Incidentally, my machine stopped functioning last month and because of insurance bureaucracy it took a month to get a replacement. The approach that CPAP should be enough (which was greatly advocated by the company that sells CPAP machines) was perhaps a real threat to my life and a genuine threat to my already scary health situation.
Story over? I wish. Now that I've changed states I have been seeing a different line of specialists through a different sleep clinic, and I'm getting some new and troubling information. Now they want to restructure my jaw (which incidentally, will require me to get wired up with braces again) because according to what the dental surgeon told me that when I was a kid instead of fixing my jaw they attacked the cosmetic symptoms that were associated with it instead and started ripping out teeth and wiring up my jaw.
Sleep apnea has ruined my life; I have suffered severe depression, anxiety, and my unmanageable fatigue levels have consistently stood in the way of my relationships and career prospects. My heart, lifespan, and dental health have all been compromised by this condition and the treatment. It is only now that I am starting to get better that I have developed some perspective on what happened to me. I've finally gained an understanding as to what it is like to live with (comparably) healthy sleep, but I'm still here at the point where I am am considering further painful and humiliating procedures to correct for a condition that I am now coming to believe was exacerbated or downright caused by the orthodontics industry.

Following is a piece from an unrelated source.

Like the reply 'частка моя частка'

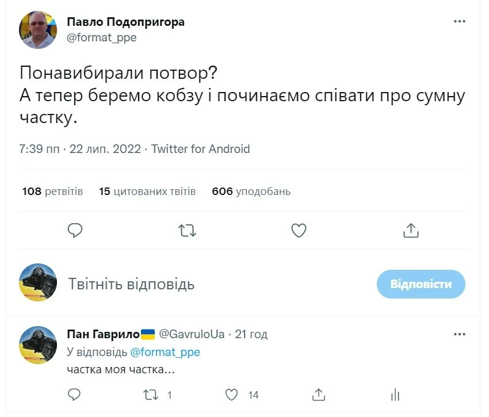coord(232,395)
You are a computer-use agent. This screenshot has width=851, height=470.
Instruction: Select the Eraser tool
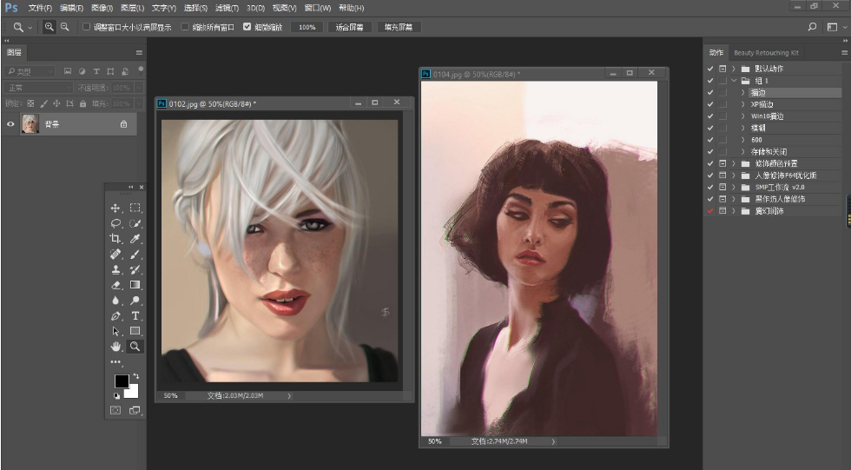pos(115,285)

I have permanent physical scars from these experiences, and indescribable emotional ones. If I go through with the jaw procedure, it will require me to live the rest of my life with a drastically different facial appearance that I cannot see before committing to it. I'm still reeling from the shock and unsure of how or if I'm actually going to proceed, but I am beginning to believe that my parents were taken in by some charlatans who knowingly put my health at a severe detriment to sell them my "nice" smile. I am not a medical professional myself, so I cannot specifically pinpoint them as responsible at this time, but I certainly want it explored for the sake of anyone else who might suffer a similar fate.